Stored data
= = = = = = =

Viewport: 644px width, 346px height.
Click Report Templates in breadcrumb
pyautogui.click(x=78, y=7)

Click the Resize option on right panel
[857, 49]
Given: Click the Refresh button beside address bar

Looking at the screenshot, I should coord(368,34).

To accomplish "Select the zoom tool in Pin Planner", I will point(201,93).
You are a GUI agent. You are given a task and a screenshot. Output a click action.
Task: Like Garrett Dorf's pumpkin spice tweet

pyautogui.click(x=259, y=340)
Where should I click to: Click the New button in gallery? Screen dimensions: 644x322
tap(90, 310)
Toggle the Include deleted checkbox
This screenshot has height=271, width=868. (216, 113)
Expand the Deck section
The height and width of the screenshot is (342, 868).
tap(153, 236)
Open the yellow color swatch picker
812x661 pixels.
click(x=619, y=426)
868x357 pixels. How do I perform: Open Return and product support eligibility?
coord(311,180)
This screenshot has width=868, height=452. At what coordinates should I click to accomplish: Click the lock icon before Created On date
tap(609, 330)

= = = = = = =

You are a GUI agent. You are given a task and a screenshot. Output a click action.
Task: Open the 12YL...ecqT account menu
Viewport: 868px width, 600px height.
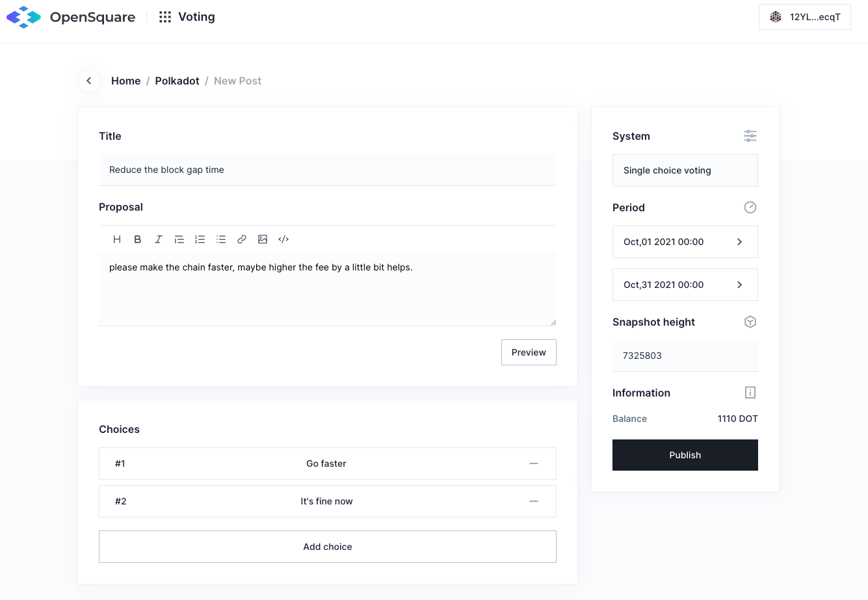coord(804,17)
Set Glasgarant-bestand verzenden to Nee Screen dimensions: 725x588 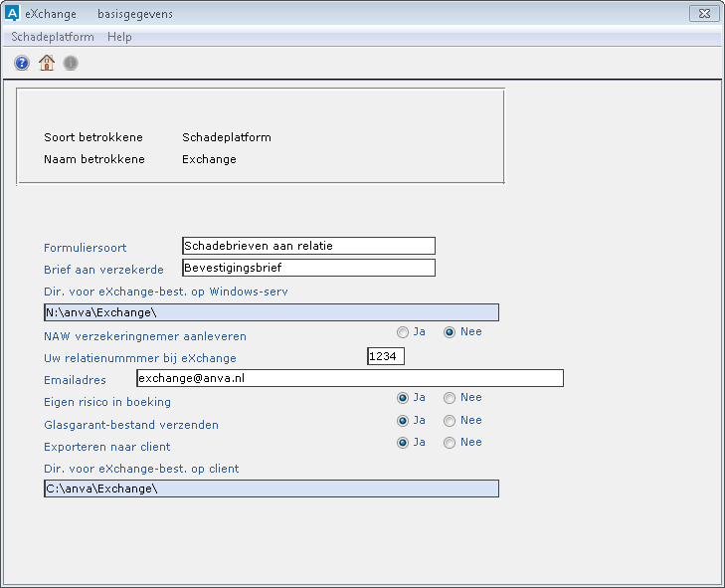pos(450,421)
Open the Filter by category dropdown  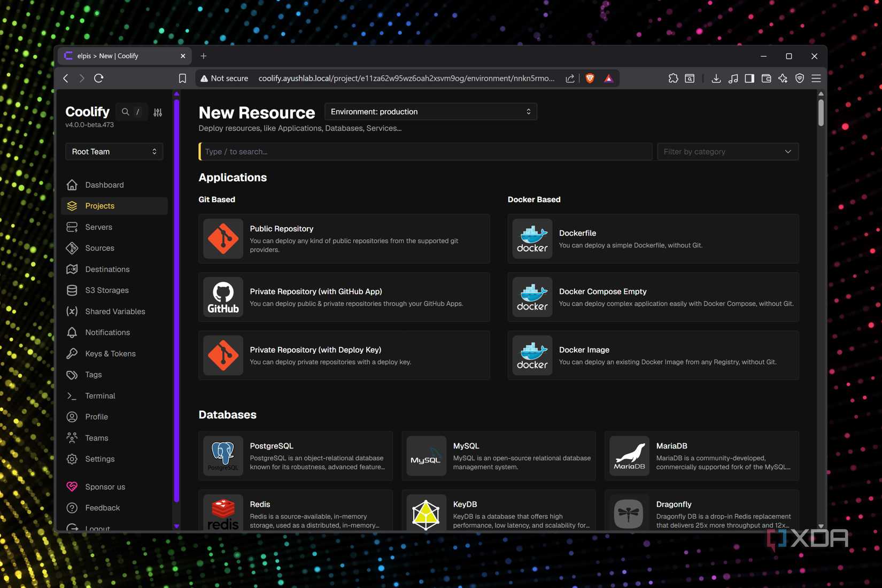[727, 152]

= = = = = = =

# WHAT THE TASK ASKS
Look through the entries above and quote exactly the lines from the line with "Where should I" to the line with "Expand the Deck section", counting both of those lines.

# TASK SOLUTION
Where should I click to: Click the New button in gallery? Screen dimensions: 644x322
tap(90, 310)
Toggle the Include deleted checkbox
This screenshot has height=271, width=868. (216, 113)
Expand the Deck section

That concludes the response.